La vieille cheminée n’a plus la côte pour réchauffer nos intérieurs. Elle est pointée du doigt comme pollueur et gaspilleur. En plus de brûler rapidement le combustible, les cheminées traditionnelles ne disposent pas d’arrivées d’air contrôlables. C’est la raison pour laquelle leur usage serait interdit en Ile-de-France dès janvier 2015. Comment bénéficier du plaisir du feu de bois sans polluer et en toute sécurité ? Comment réussir son feu de bois en limitant ses effets négatifs ? Comment optimiser l’utilisation d’une cheminée classique à défaut de poêle à bois ? Les réponses dans cet extrait de l’émission E=M6 avec Mac Lesggy!

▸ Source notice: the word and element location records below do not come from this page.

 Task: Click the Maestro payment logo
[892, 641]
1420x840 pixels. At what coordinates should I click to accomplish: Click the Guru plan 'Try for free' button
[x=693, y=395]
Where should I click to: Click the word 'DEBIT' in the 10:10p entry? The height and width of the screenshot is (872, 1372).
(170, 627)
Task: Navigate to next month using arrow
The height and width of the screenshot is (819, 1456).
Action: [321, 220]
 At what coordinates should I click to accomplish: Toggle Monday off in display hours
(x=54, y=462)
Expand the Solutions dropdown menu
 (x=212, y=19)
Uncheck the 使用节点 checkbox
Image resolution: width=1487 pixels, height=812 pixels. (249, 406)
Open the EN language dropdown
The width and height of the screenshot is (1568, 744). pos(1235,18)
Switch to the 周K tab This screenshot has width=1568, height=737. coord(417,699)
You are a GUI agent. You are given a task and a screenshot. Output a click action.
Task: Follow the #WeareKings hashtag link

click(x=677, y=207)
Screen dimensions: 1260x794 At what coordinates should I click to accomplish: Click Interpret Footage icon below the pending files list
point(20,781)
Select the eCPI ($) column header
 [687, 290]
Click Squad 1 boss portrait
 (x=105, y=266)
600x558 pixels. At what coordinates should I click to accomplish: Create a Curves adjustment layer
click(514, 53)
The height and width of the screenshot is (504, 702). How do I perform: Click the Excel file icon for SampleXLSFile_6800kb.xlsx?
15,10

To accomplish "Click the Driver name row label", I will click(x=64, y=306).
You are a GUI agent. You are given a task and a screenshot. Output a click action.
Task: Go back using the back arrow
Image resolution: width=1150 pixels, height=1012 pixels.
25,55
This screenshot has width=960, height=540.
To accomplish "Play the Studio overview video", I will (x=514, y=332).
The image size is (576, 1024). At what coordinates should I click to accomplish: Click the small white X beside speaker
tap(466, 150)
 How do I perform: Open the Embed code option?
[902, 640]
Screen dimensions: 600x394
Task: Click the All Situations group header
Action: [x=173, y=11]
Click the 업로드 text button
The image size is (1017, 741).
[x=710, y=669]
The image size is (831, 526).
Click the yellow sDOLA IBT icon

  1. Etape 1 : L’utilisation d’un…

L’utilisation d’une poêle à bois Comme la cheminée est pointée du doigt pour être un pollueur et un gaspilleur, les Français se tournent de plus en plus vers les inserts et les poêles à bois pour bénéficier du plaisir du feu de bois en toute sécurité. En 2013 en France, il s’en serait vendu plus de 1.300 par jour. L’avantage d’un poêle par rapport à une cheminée est le rendement de sa combustion, c’est-à-dire la quantité de chaleur produite par rapport à la quantité de bois consommée. Un foyer ouvert offre un rendement inférieur à 25 % et un poêle moderne dépasse facilement les 65 %. L’autre différence réside dans l’apport de chaleur ressentie. Dans une maison à cheminée ouverte, la chaleur se limite autour du foyer. Dès que l’on s’éloigne, les degrés se dégringolent. Pourtant, avec une poêle révolutionnaire, la chaleur reste la même dans toute la maison, quel que soit le coin. Le poêle à bois est donc très performant, mais représente un investissement financier de 1500 euros minimum.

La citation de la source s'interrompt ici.